DOCUMENT SOURCE:
◆ ◆ ◆ ◆ ◆ ◆ ◆
Faudrait-il n’avoir comme candidat qu’un « pauvre », célibataire, sans enfant, sans animaux, sans logement, sans voiture de fonction, sans diplôme qui lui permet d’avoir de confortables revenus, sans expérience parlementaire, étatique, de hauts fonctionnaires ou d’entreprise, sans rien connaître du pouvoir ou des pouvoirs qu’il doit dominer ? Cela n’excuse évidemment pas tout dérapage ou abus mais dès l’instant que c’est légal et que seules les conditions d’application sont moralement contestables et encore faut il le démontrer – il faut savoir ce que l’on veut ?
◆ ◆ ◆ ◆ ◆ ◆ ◆
À VOUS:
Pourriez-vous poursuivre le texte sur le train de vie des candidats à partir de sa dernière phrase ?

DONNÉES DISPONIBLES:
◆ ◆ ◆ ◆ ◆ ◆ ◆
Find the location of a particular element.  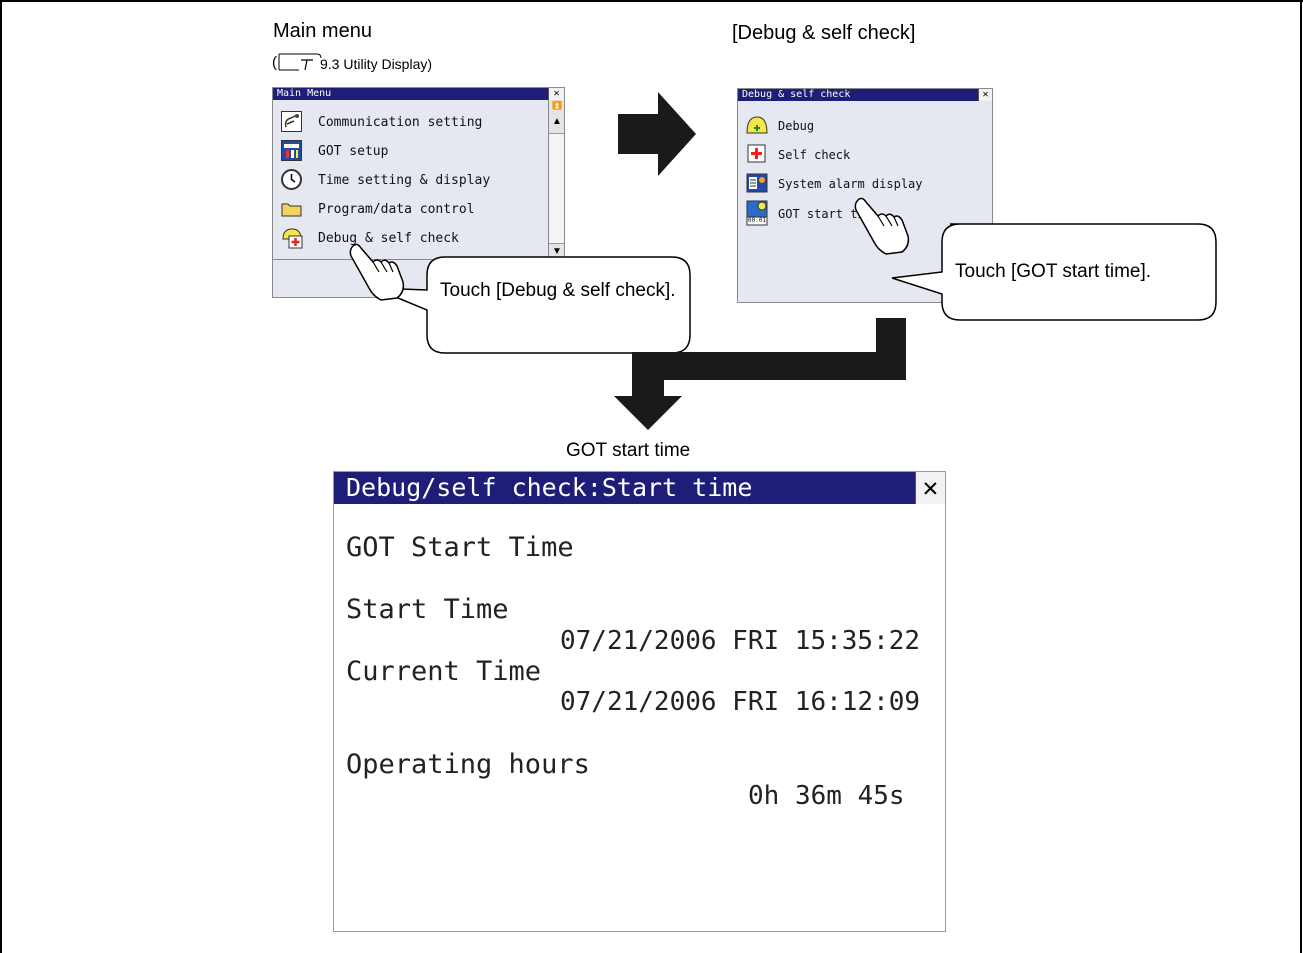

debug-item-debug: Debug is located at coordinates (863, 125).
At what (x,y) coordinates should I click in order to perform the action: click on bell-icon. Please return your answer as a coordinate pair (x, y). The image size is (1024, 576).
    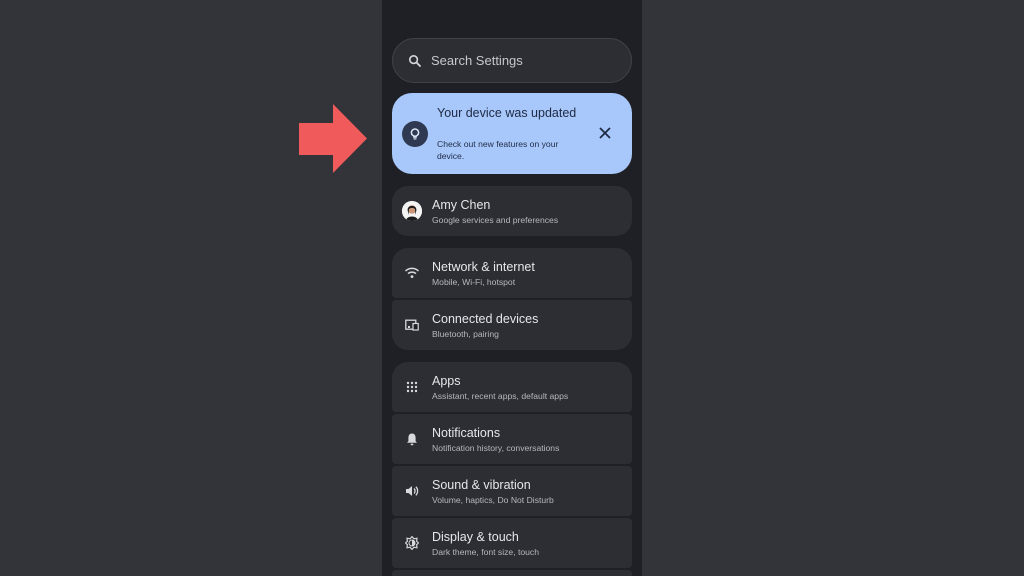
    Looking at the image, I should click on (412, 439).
◆ ◆ ◆ ◆ ◆ ◆ ◆
RÉSULTAT:
Imagine-t-on que l’on aura des candidats députés ou sénateurs qui répondront à un zéro faute ou a l’absence de tout reproche possible, y compris sur les mœurs, l’origine, la religion, les idées : on ouvre la boîte de pandore si tel est le cas.La démocratie est un régime fragile et d’équilibre où l’éthique est au centre des débats mais où l’exagération et la démagogie devraient être bannies. Que l’on se rappelle que dans les pays où il y a une police de la pensée ou un ministère du vice et de la vertu, ou des interdictions diverses, c’est le totalitarisme qui règne et les libertés de tous sont en cause. Je ne veux pas de big brother en France, ni de journalistes qui lavent plus blanc que blanc, en étant à l’abri de toutes poursuites avec l’exigence de transparence qui conduit au lynchage ou à la lapidation et à la dénonciation publique.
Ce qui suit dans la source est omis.